Short about the Session Initiation Protocol

With the advent of the Internet, the users get the opportunity to experience both fancy and useful services such as email, messenger, information services, banking, ticketing, e-commerce, and so forth. As the popularity of the Internet increases, the need for telephony or more generally communication services on the Internet arises.

To meet this, the Session Initiation Protocol (SIP) (IETF, 2003) allowing the establishment of soft real time communication sessions between two or several parties has been specified. As known the Internet is a packet-switched network meant for computer communications. Computers are equipped with functions to receive packets whenever they arrive. Users as human beings are not. In order to offer telephony or voice communication, users need to have assistance from SIP user agents. The agents have the responsibility to communicate with each other and with the users to establish a session between the users.

If the agents know the IP address that is assigned to its counterpart they can communicate directly with it and invite for a session. But, telephony is supposed to be available for any user and it is therefore not possible for a SIP user agent to know the IP address of all other SIP user agents in the world.

As shown in Figure 1 a SIP server is introduced to provide the mapping between users and the IP addresses of the user agents. A user is allowed to move and make use of one or several devices. With SIP, personal mobility, also called user mobility is supported. To make a call or to receive calls, a user may register to one or more devices. When moving the user may later on deregister and register to new devices. Several users may also register themselves to the same device.

Figure 1.

Overview of the SIP architecture

However, SIP is not made for mobile networks and does not support terminal mobility, that is, enable calls when a terminal or device is moving. Indeed, the device may move to another IP sub-network and acquire a new IP address without the awareness of the user agent and the SIP server.

Key Terms in this Chapter

Home Subscriber Server: HSS is the central repository of all subscriber-specific authorizations and service profiles and preferences.

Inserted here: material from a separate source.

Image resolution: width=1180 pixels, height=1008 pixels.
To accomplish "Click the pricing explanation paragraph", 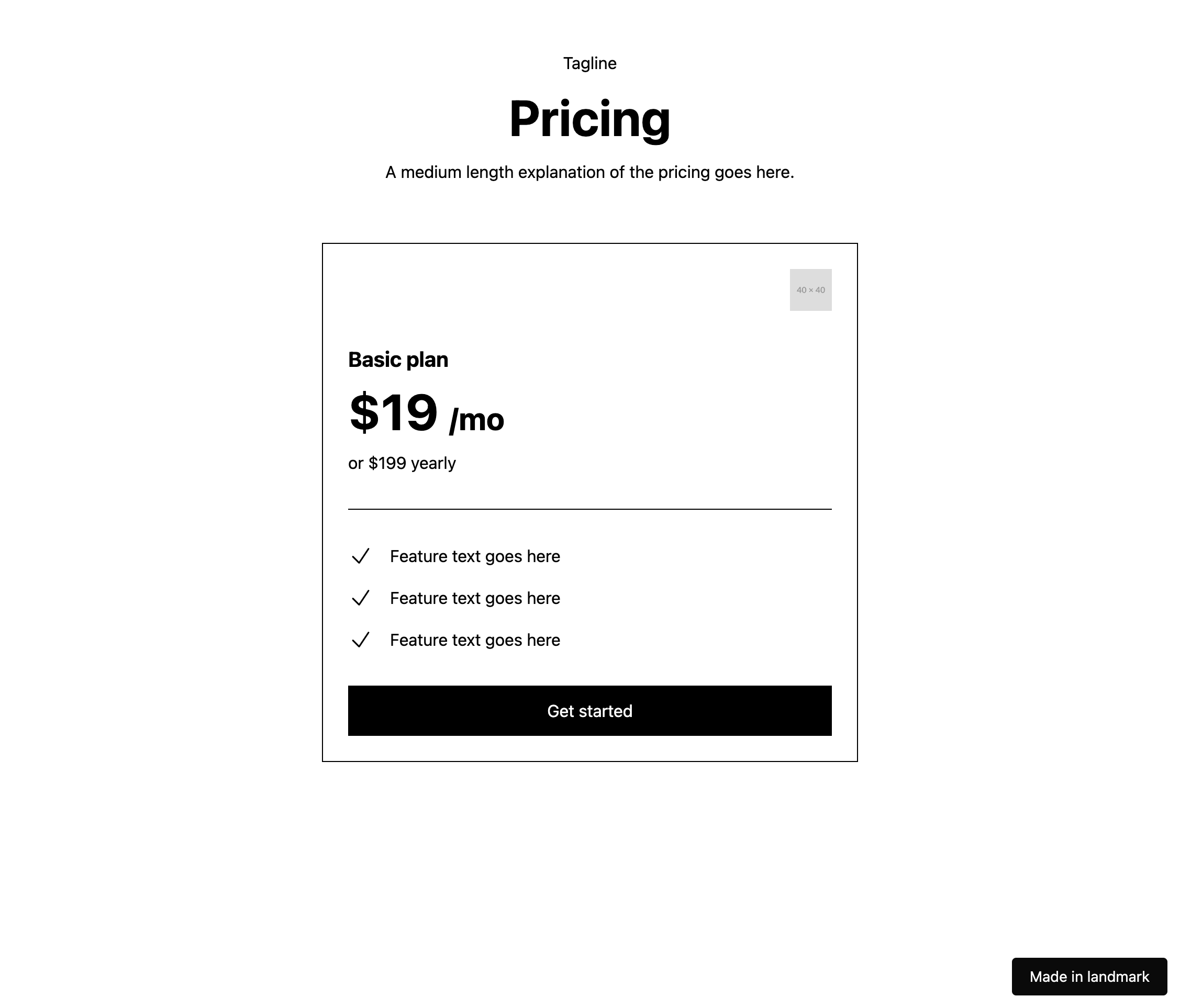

Session Initiation Protocol: SIP is an IETF signalling protocol used for establishing sessions in an IP network. A session could be a simple two-way telephone call or it could be a collaborative multi-media conference session.

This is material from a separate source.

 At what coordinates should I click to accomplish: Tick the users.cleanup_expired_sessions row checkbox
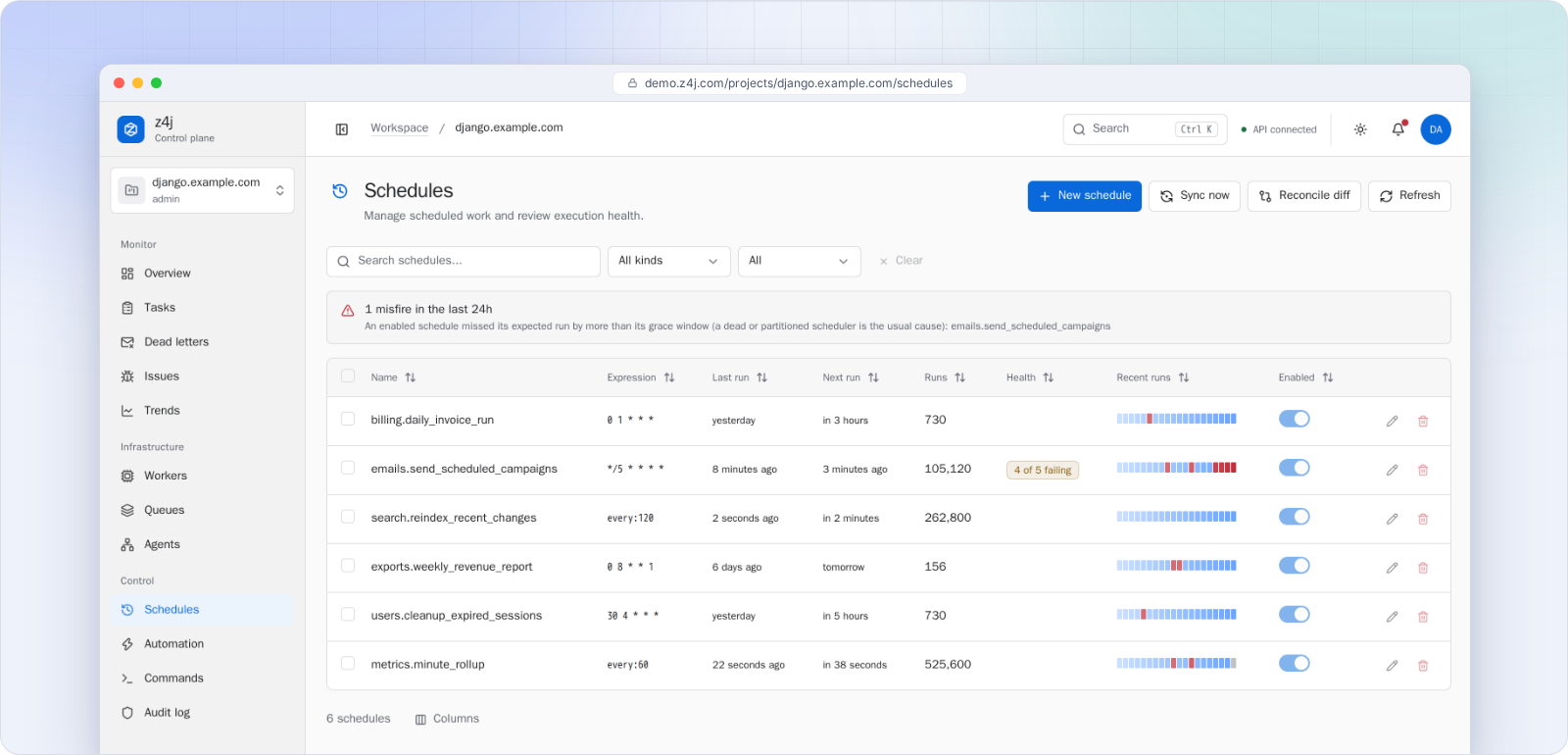click(348, 615)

Web 2.0: A term coined by Tim O’Reilly referring to the usage of the Web as a platform.

Push-to-Talk (PTT): A method of conversing on half-duplex communication lines, including two-way radio, using a momentary button to switch from voice reception mode to transmit mode.

Call Session Control Function: CSCF consists of several types of SIP servers and process all the SIP signaling in the network. The three most common SIP servers in the CSCF are: 1) Proxy-CSCF —First point of contact for device and controls authentication; 2) Interrogating-CSCF —Entry point of all SIP messages; 3) Serving-CSCF —Manages all session control functions

Presence: The information about the availability of a person for communication. It is more than just “online,” “off-line” and may include states like “present” “busy” “at meeting” “sleeping,” and so forth.

IP Multimedia Subsystem: IMS is an architectural framework for delivering Internet protocol (IP) multimedia to mobile users. It was originally designed by the wireless standards body 3rd Generation Partnership Project (3GPP), and is part of the vision for evolving mobile networks beyond GSM. Its original formulation (3GPP R5) represented an approach to delivering “Internet services” over GPRS. This vision was later updated by 3GPP, 3GPP2 and TISPAN by requiring support of networks other than GPRS, such as Wireless LAN, CDMA2000 and fixed line.